Zeitversetzt berichtet Mark Billingham nun von den letzten Tagen vor dem Mord an der jungen Frau. Er umkreist seine Figuren und es stellt sich heraus, dass nicht nur einer oder eine aus der Gruppe Grund gehabt hätte, Heather etwas anzutun.
Tonys Idee, dass jeder Klient eine Episode aus seinem Leben erzählt, nach der er sich maßlos geschämt hat, offenbart viel über das Suchtverhalten jedes einzelnen.
Erschwerend kommt bei der Polizeiarbeit hinzu, dass Heather kurz vor ihrem Tod eine Geburtstagsparty mit allen Leuten aus der Gruppe gefeiert hat. Fingerabdrücke sind von allen vorhanden, einschließlich Tony, der nur eine Torte gebracht hatte.
Im Laufe des Puzzles stellt sich heraus, dass Chris pausenlos lügt und sich am besten mit Heather verstanden hat. Robin wird durch Briefe um Geldsummen erpresst. Sollte er nicht zahlen, würde der Briefeschreiber die Ärztekammer über seine ehemalige Drogensucht informieren. Robin verdächtigt erst Chris, den er abgrundtief für seine schmutzigen Bemerkungen und seine Sucht nach Aufmerksamkeit hasst. Dann jedoch rückt Heather, die auch noch spielsüchtig ist, in den Fokus.
Caroline gelangt zuletzt in die Gruppe. Sie fällt durch ihre windige Art auf, sich mit allen Leuten irgendwie anzufreunden. Diana nervt durch ihr Selbstmitleid und Tony kommt trotz ethischer Grundsätze Heather viel zu nahe und wird ebenfalls erpressbar.
Seit längerem zieht Tonys Frau ihn mit Heathers offensichtlicher Verliebtheit auf. Tonys Tochter Emma raucht offenbar Gras und scheint eine Essstörung zu haben, doch der Therapeut im Haus versagt.
Nach und nach gelangt Nicola Tanner, trotz Redeverbot der Klienten, hinter das, was sich zwischen den einzelnen Personen abgespielt hat. Die Geheimnisse jedes einzelnen offenbaren die Abgründe, mit der jede Figur klarkommen muss. Heathers Geschichte über ihr Schamgefühl öffnet fast allen die Augen.

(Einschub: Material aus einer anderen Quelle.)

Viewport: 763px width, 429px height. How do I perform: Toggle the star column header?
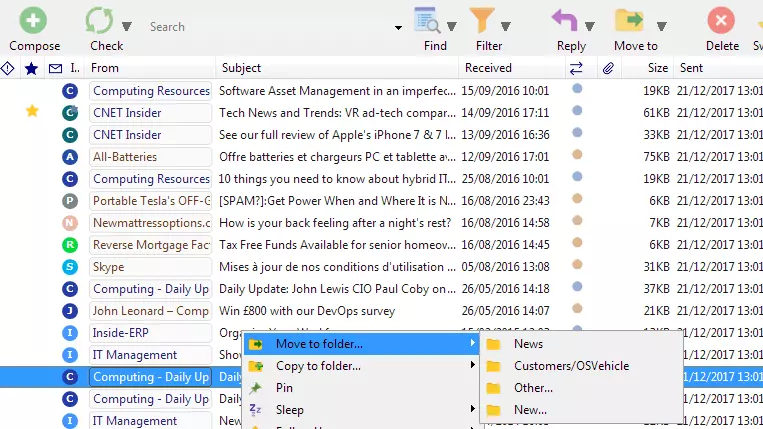(x=31, y=68)
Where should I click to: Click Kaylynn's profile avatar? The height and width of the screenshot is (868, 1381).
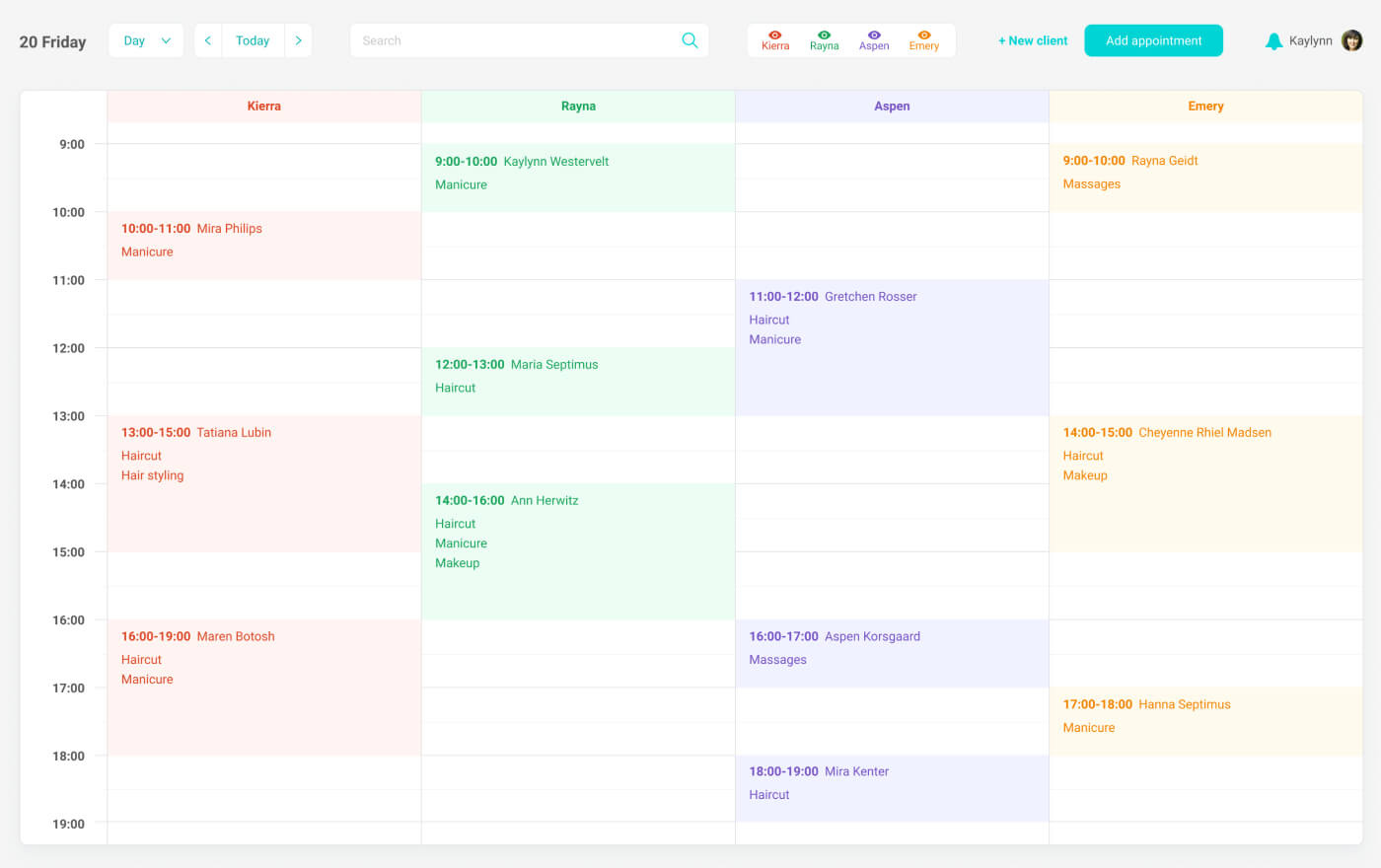pyautogui.click(x=1351, y=40)
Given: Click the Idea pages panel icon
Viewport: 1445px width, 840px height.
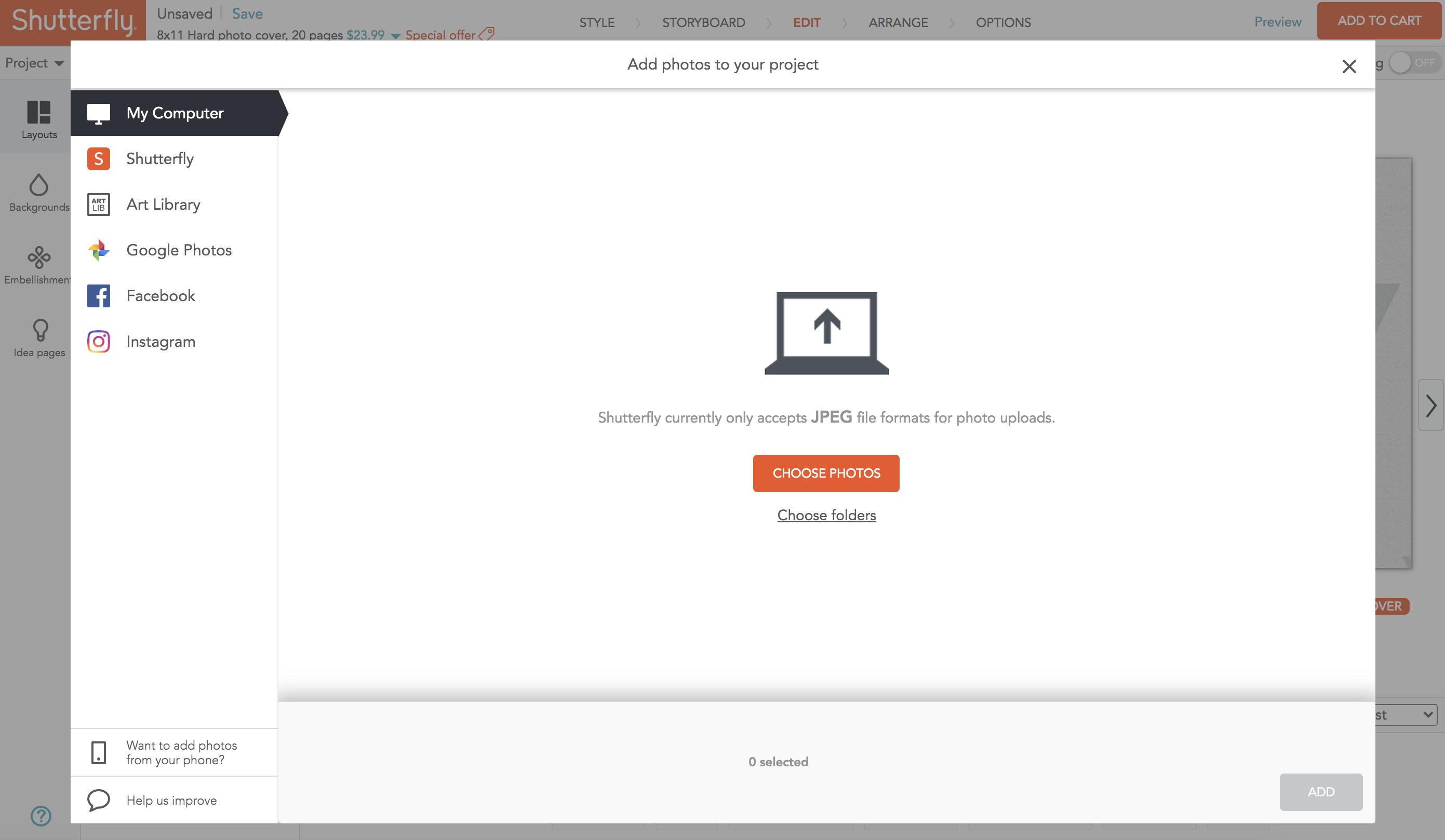Looking at the screenshot, I should [39, 330].
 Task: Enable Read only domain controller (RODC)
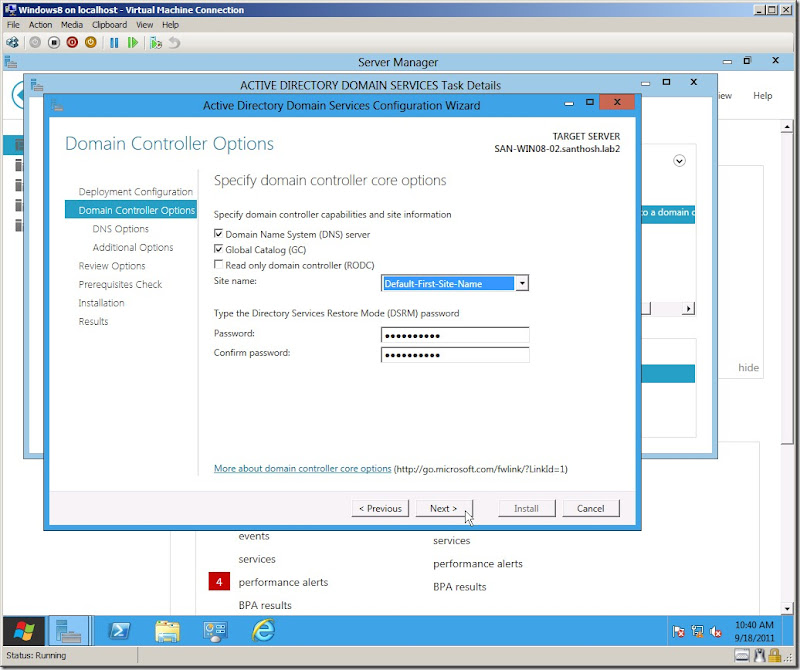219,265
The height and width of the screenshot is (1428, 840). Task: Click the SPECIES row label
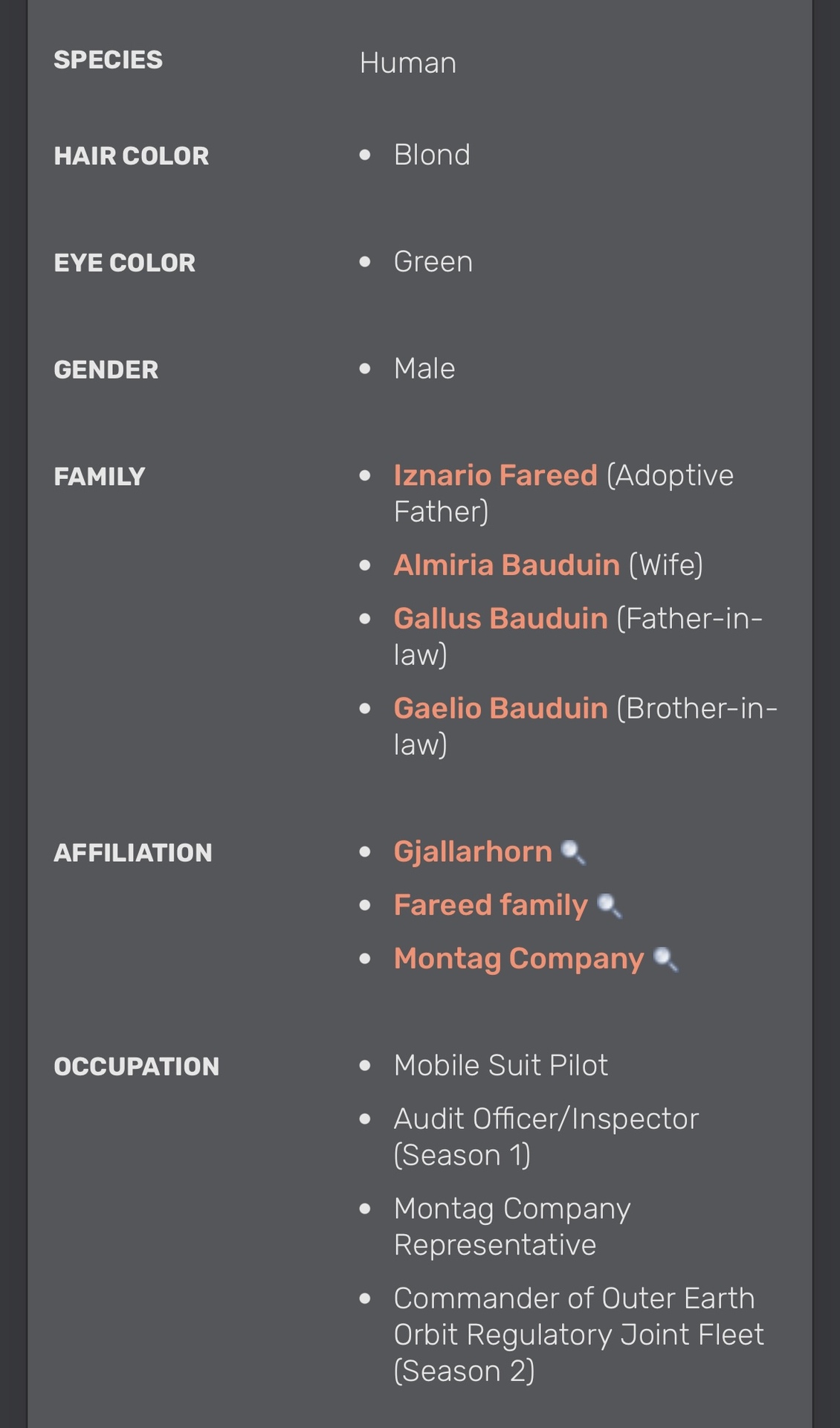point(108,60)
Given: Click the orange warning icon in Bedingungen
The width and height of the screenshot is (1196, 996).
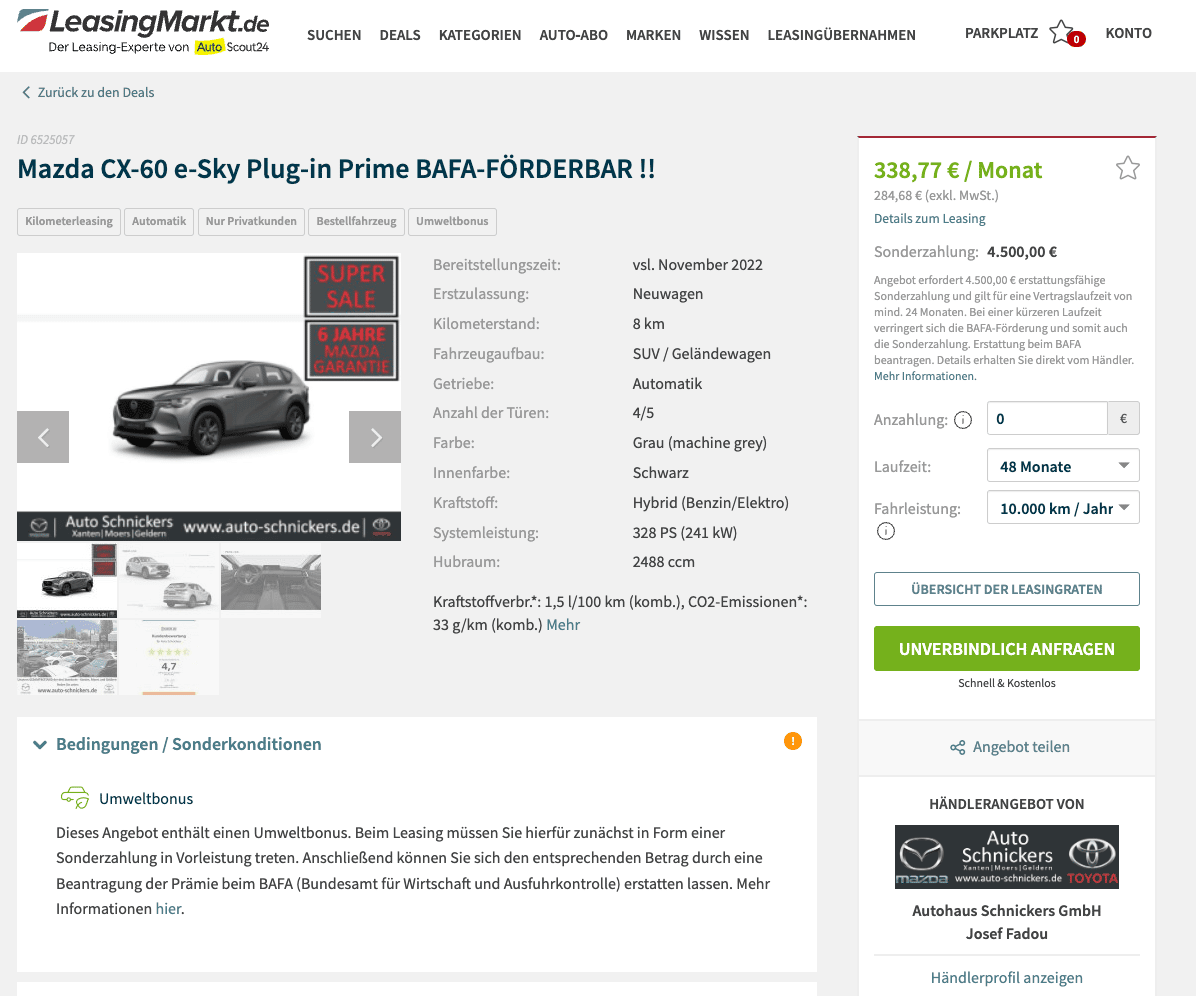Looking at the screenshot, I should click(793, 741).
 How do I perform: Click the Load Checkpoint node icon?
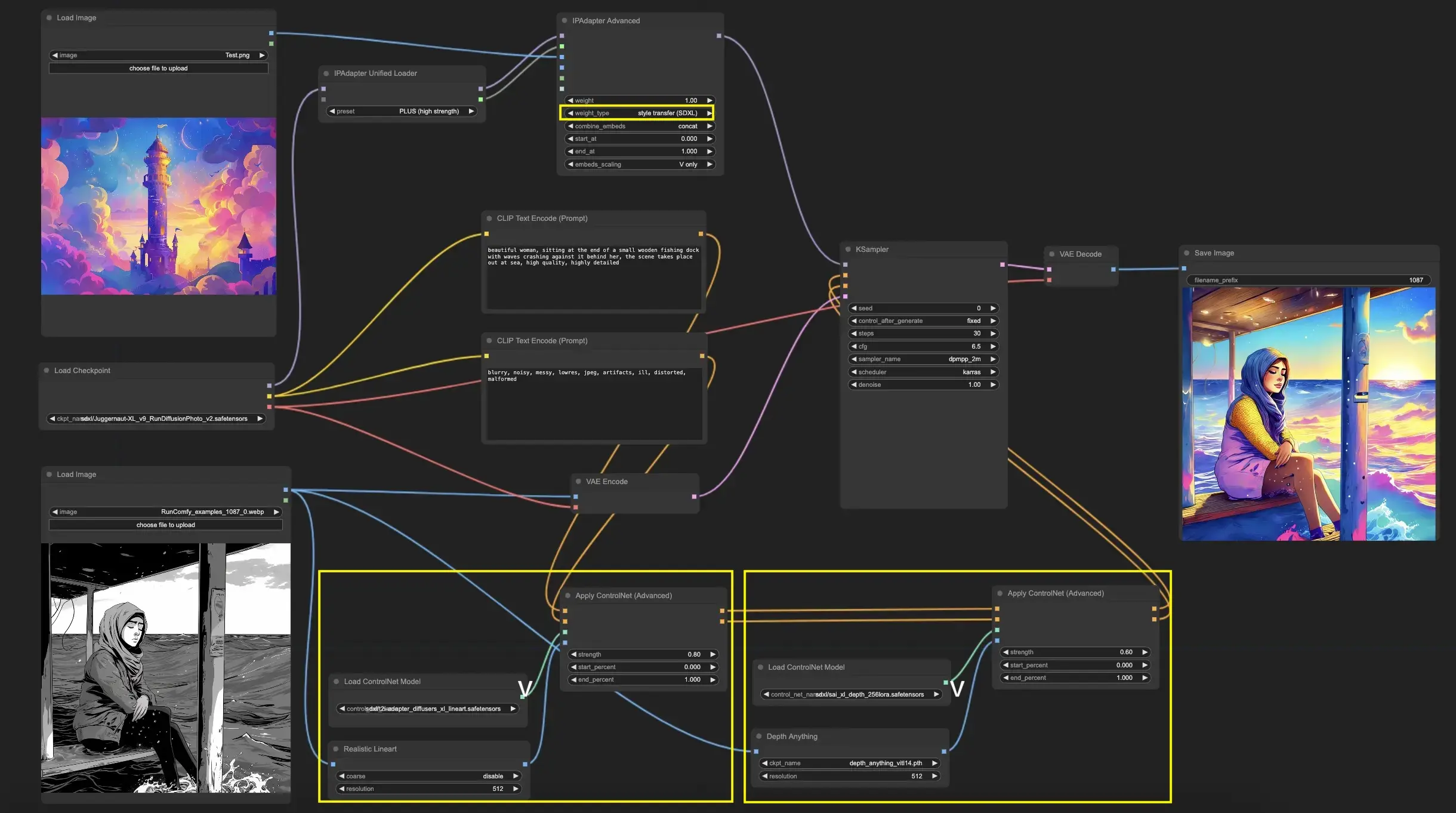(x=47, y=370)
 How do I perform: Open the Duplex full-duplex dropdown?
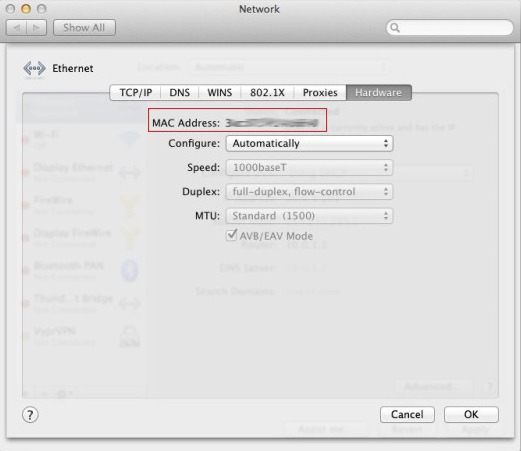point(309,192)
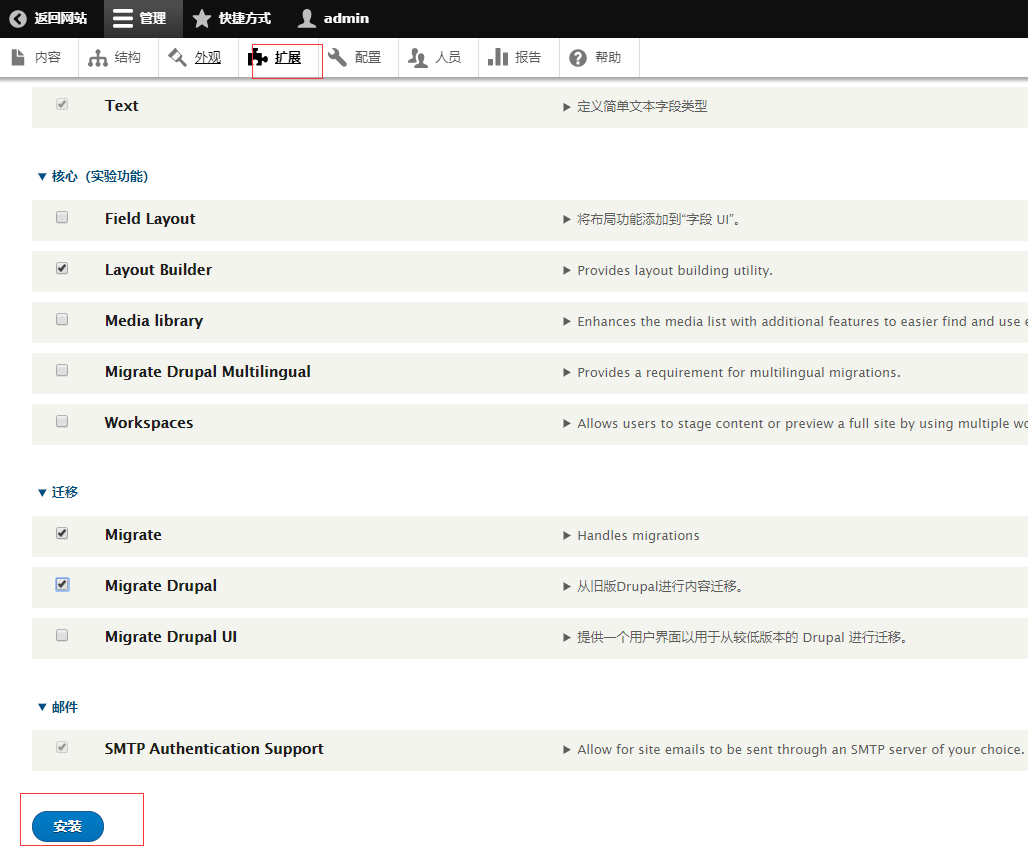This screenshot has height=856, width=1028.
Task: Click the 配置 wrench icon
Action: 338,58
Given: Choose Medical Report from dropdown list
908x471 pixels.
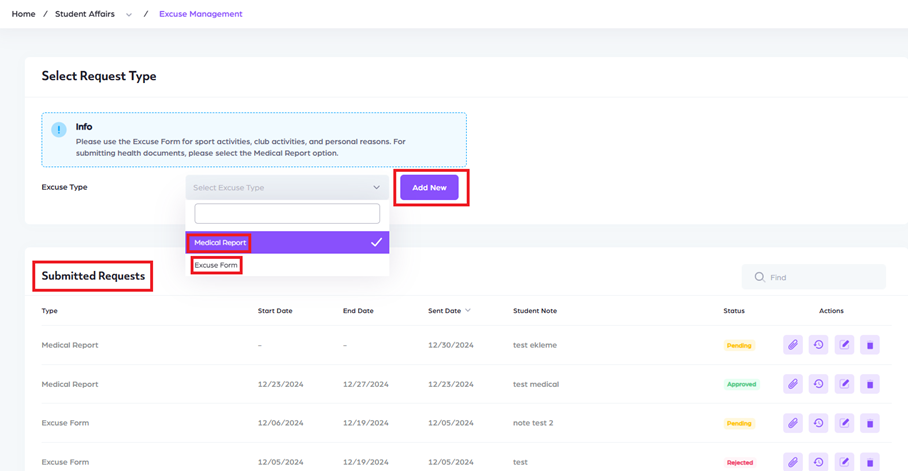Looking at the screenshot, I should point(221,243).
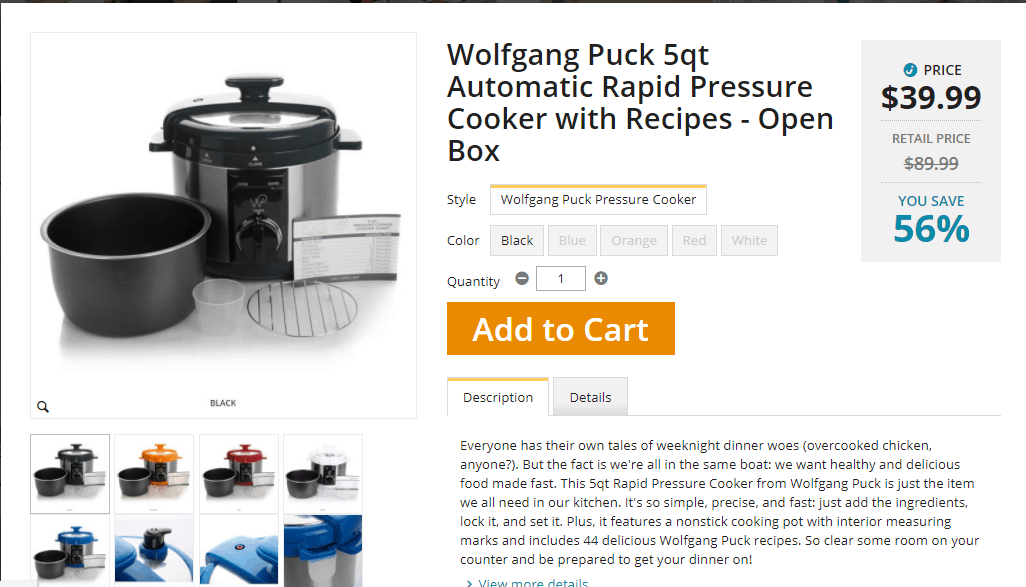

Mark Billingham versteht es, wie in seinen Romanen zuvor, das Interesse des Lesers zu wecken, indem er von ganz normalen Menschen erzählt, deren Schwächen in extreme seelische Tiefs geführt haben und mit denen sie nun umgehen müssen. Niemand scheint auf den ersten Blick sympathisch und doch empfindet man im Laufe der Geschichte auch Empathie. Der Autor braucht keine Gewalt, um Spannung zu erzeugen. Keiner aus der Gruppe glaubt an die Schuld des anderen und doch schwingt immer Argwohn mit. Gekonnt spannend ist die Erzählweise von Mark Billingham, der zwischen Hier und Jetzt und Damals hin- und herpendelt, zwischen therapeutischen Gruppensitzungen und dem wahren Leben wie den Ansichten und Verhaltensweisen seiner Protagonisten.
Der Clou – zwar weiß man als Leser am Ende, wer hinter dem Mord und den Briefen steckt, doch aufgeklärt ist der Fall nicht.